**Data for the task**.
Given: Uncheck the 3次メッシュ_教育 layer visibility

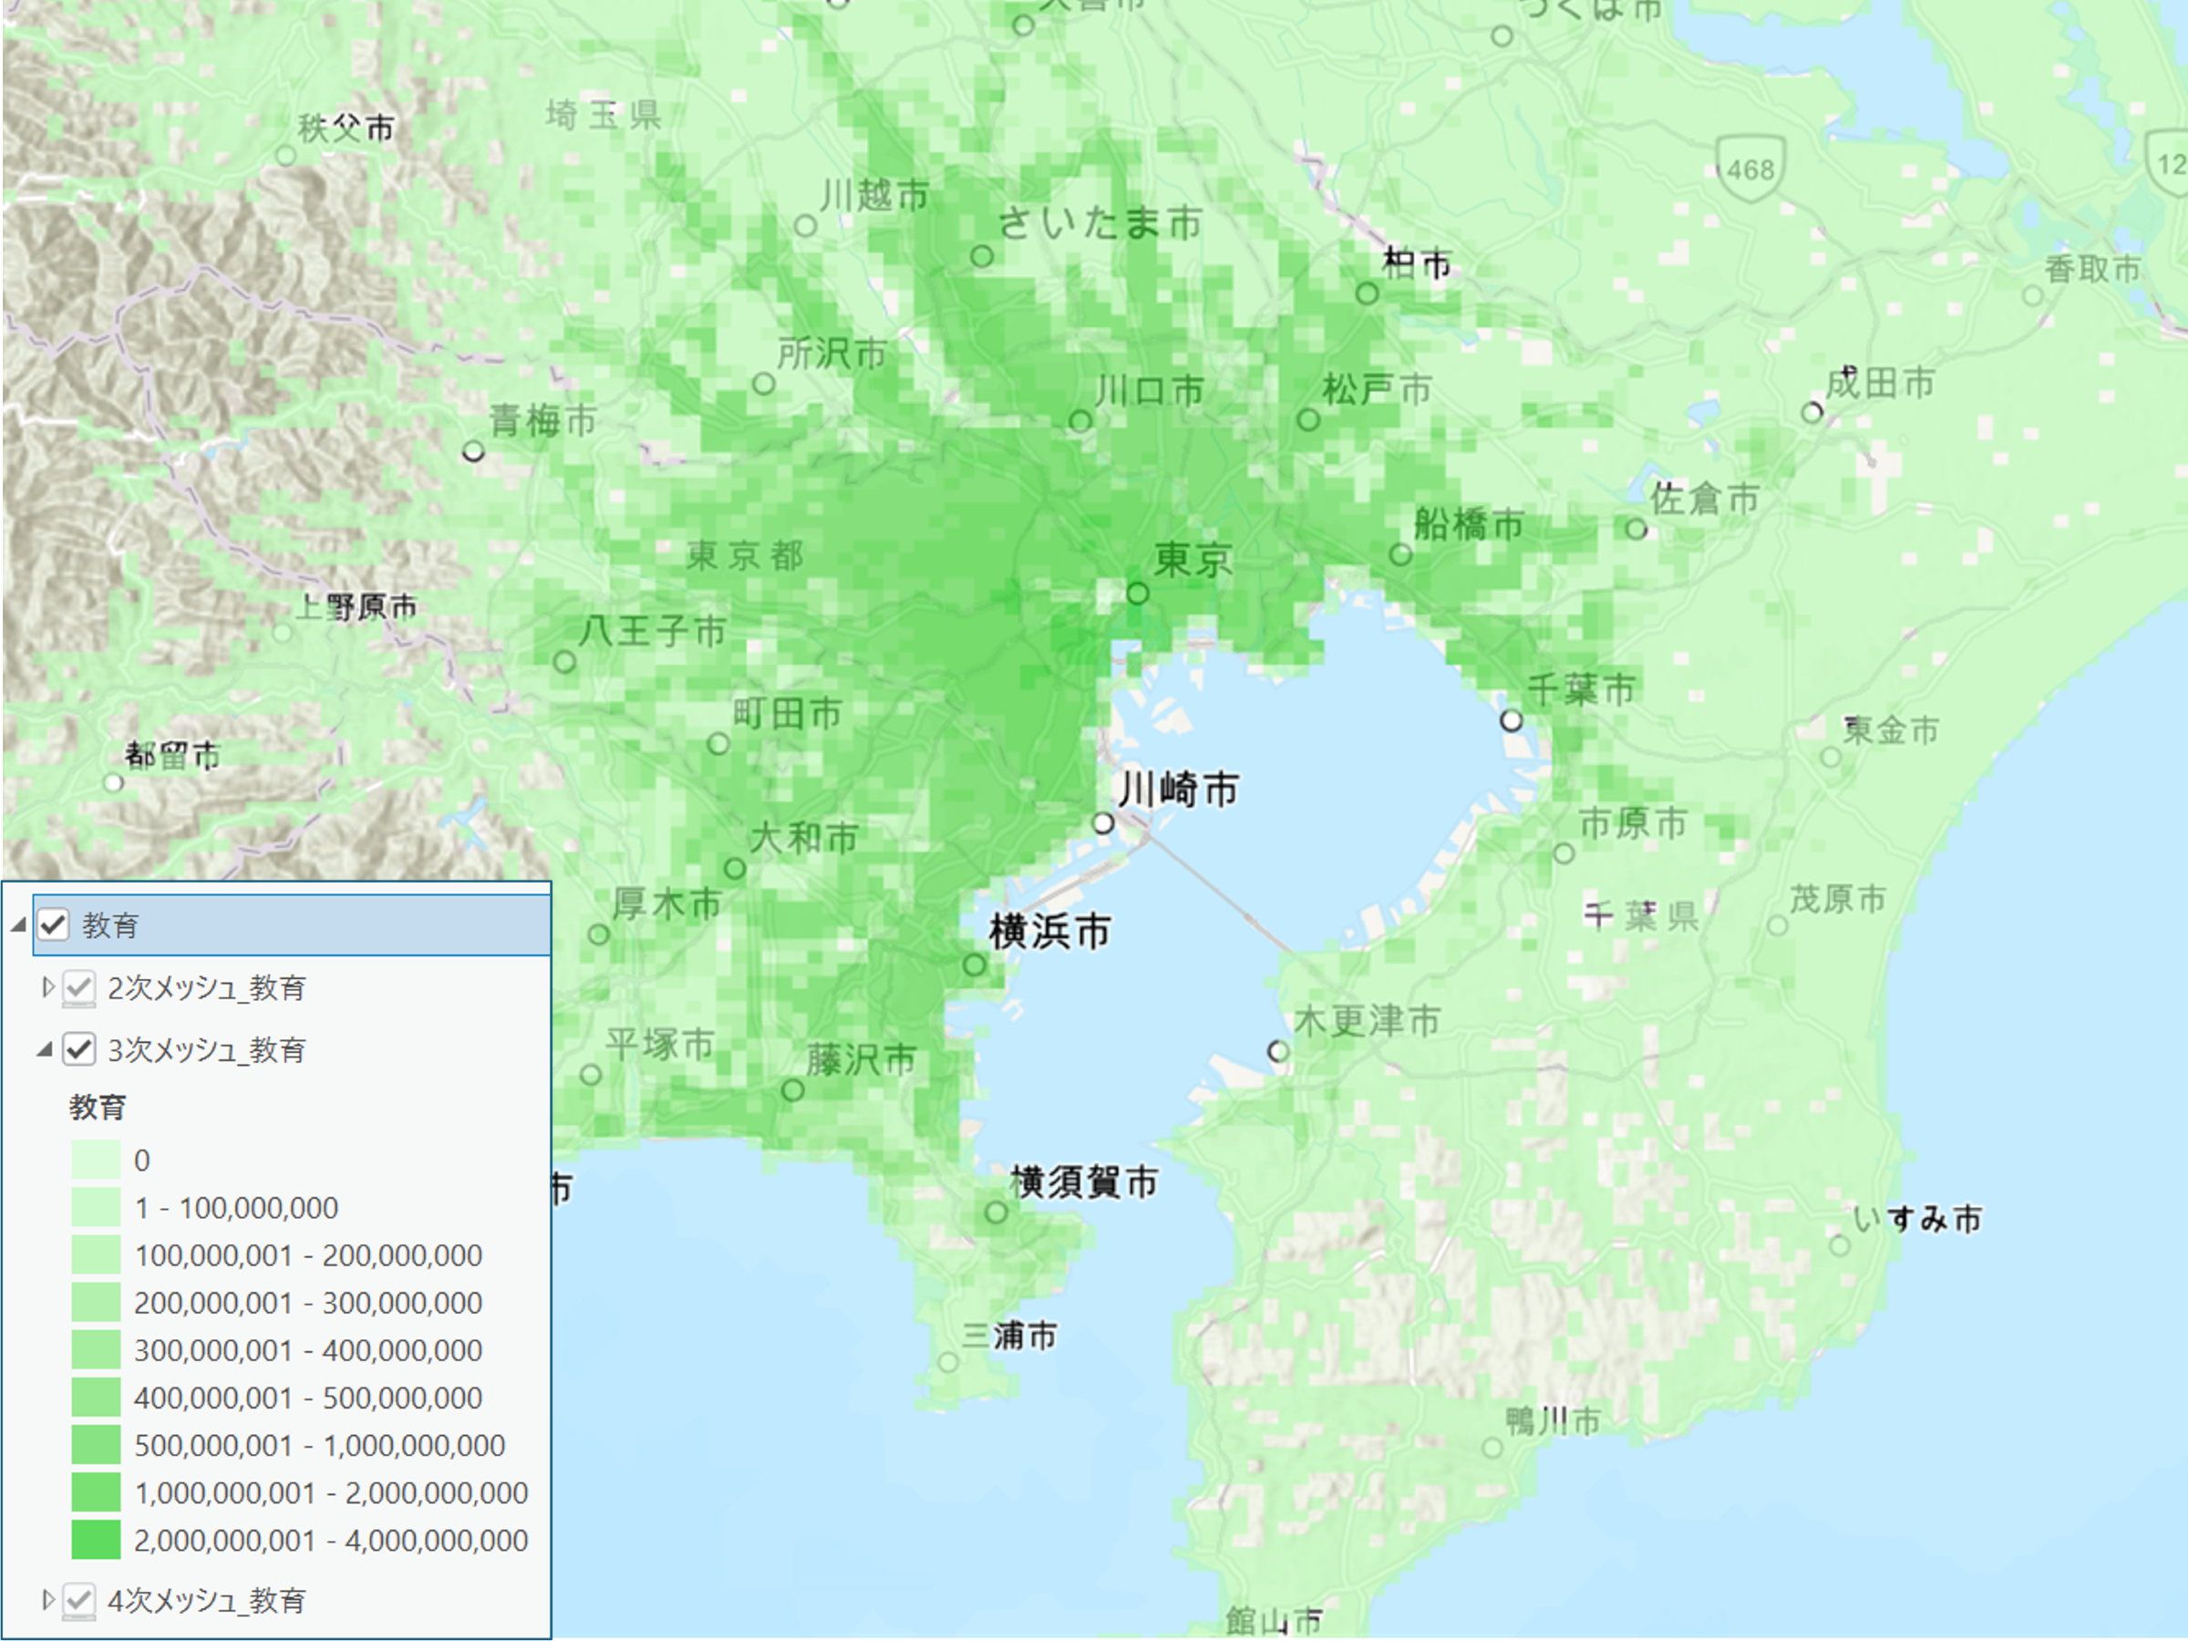Looking at the screenshot, I should [79, 1049].
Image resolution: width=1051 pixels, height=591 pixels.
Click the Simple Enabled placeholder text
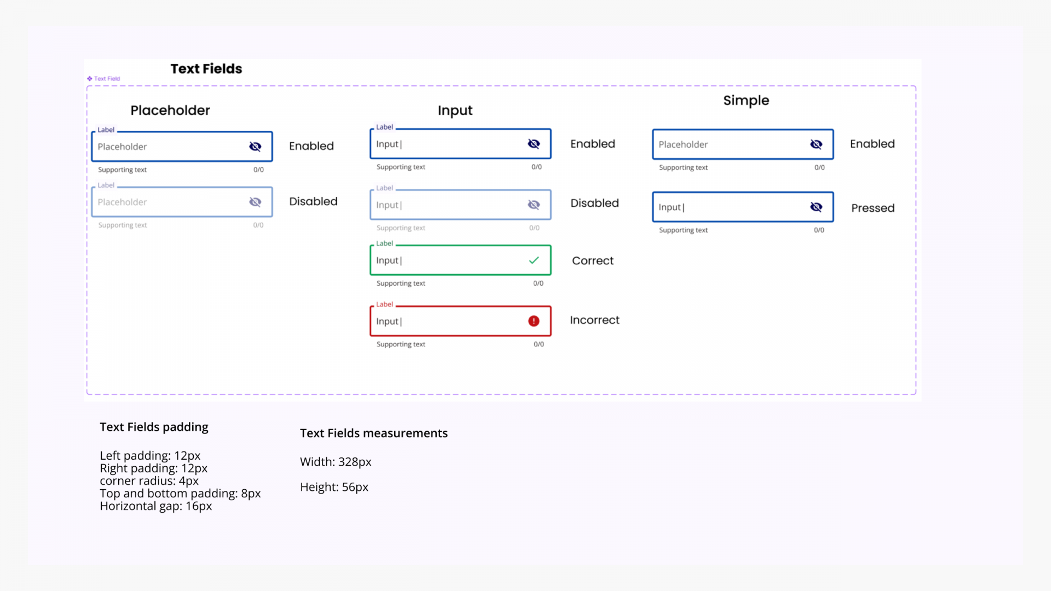pyautogui.click(x=683, y=144)
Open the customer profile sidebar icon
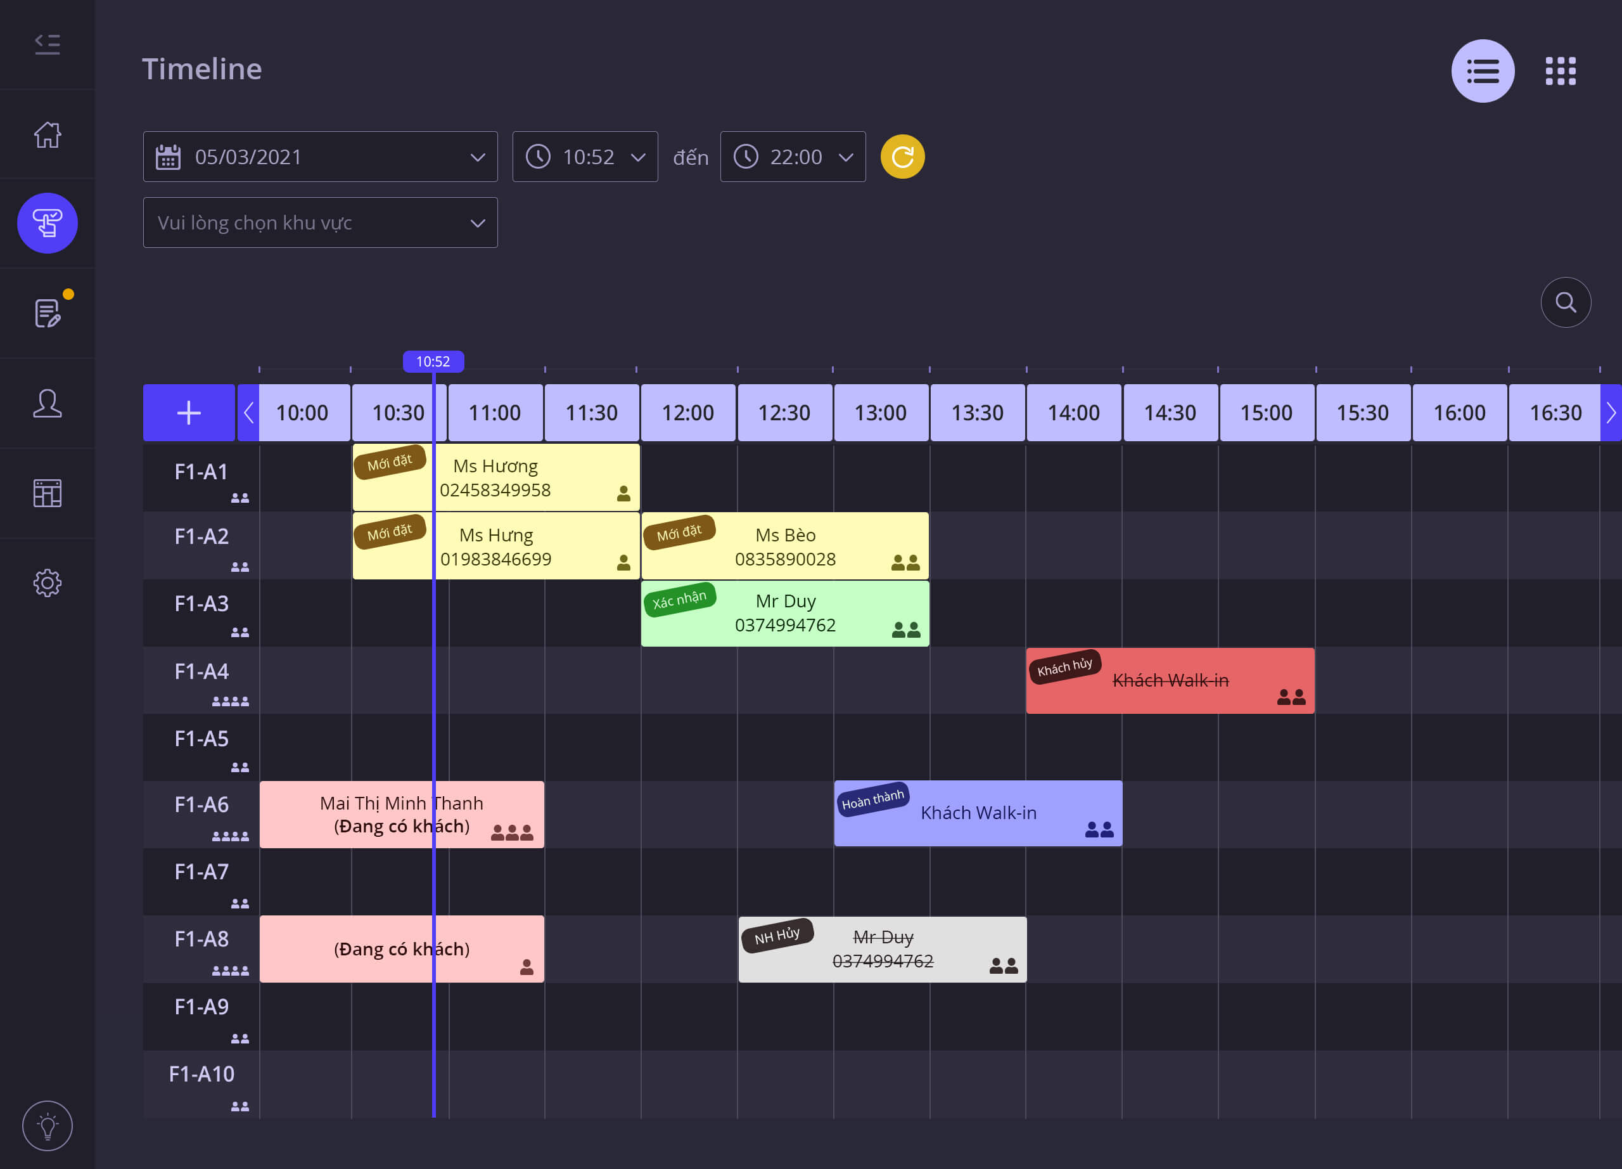The width and height of the screenshot is (1622, 1169). (x=47, y=403)
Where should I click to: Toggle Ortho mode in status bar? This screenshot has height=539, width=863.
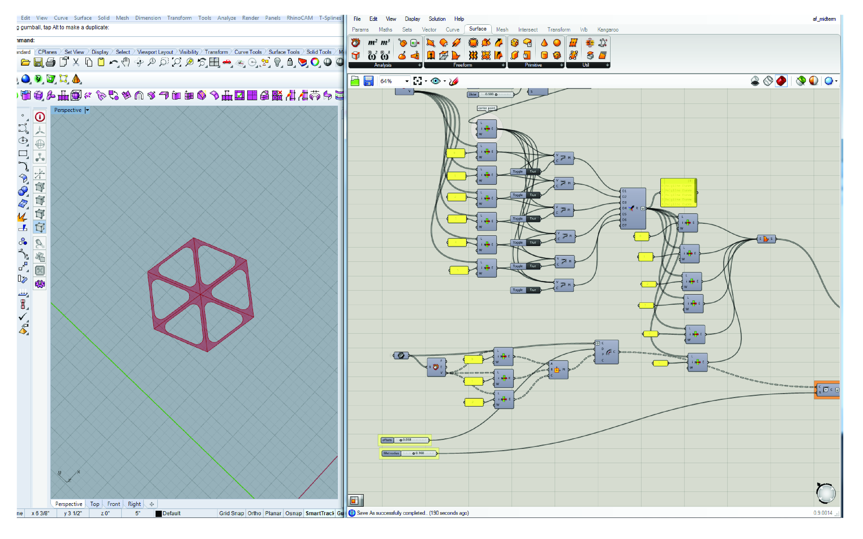[254, 513]
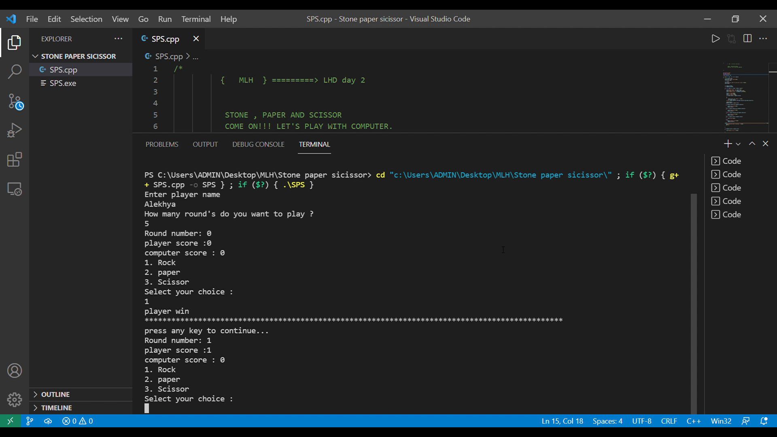Image resolution: width=777 pixels, height=437 pixels.
Task: Open the Manage settings gear
Action: click(x=15, y=400)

**Exercise**.
Please copy the data above exactly; the pictures do not belong in the copy.

**Solution for this task**.
Given: Uncheck the 3次メッシュ_教育 layer visibility

Looking at the screenshot, I should [79, 1049].
Image resolution: width=1051 pixels, height=591 pixels.
Click the Simple Enabled placeholder text
pyautogui.click(x=683, y=144)
Open the customer profile sidebar icon
The width and height of the screenshot is (1622, 1169). (x=47, y=403)
Where should I click to: Toggle Ortho mode in status bar? This screenshot has height=539, width=863.
[254, 513]
Image resolution: width=777 pixels, height=437 pixels.
Task: Open the Manage settings gear
Action: click(x=15, y=400)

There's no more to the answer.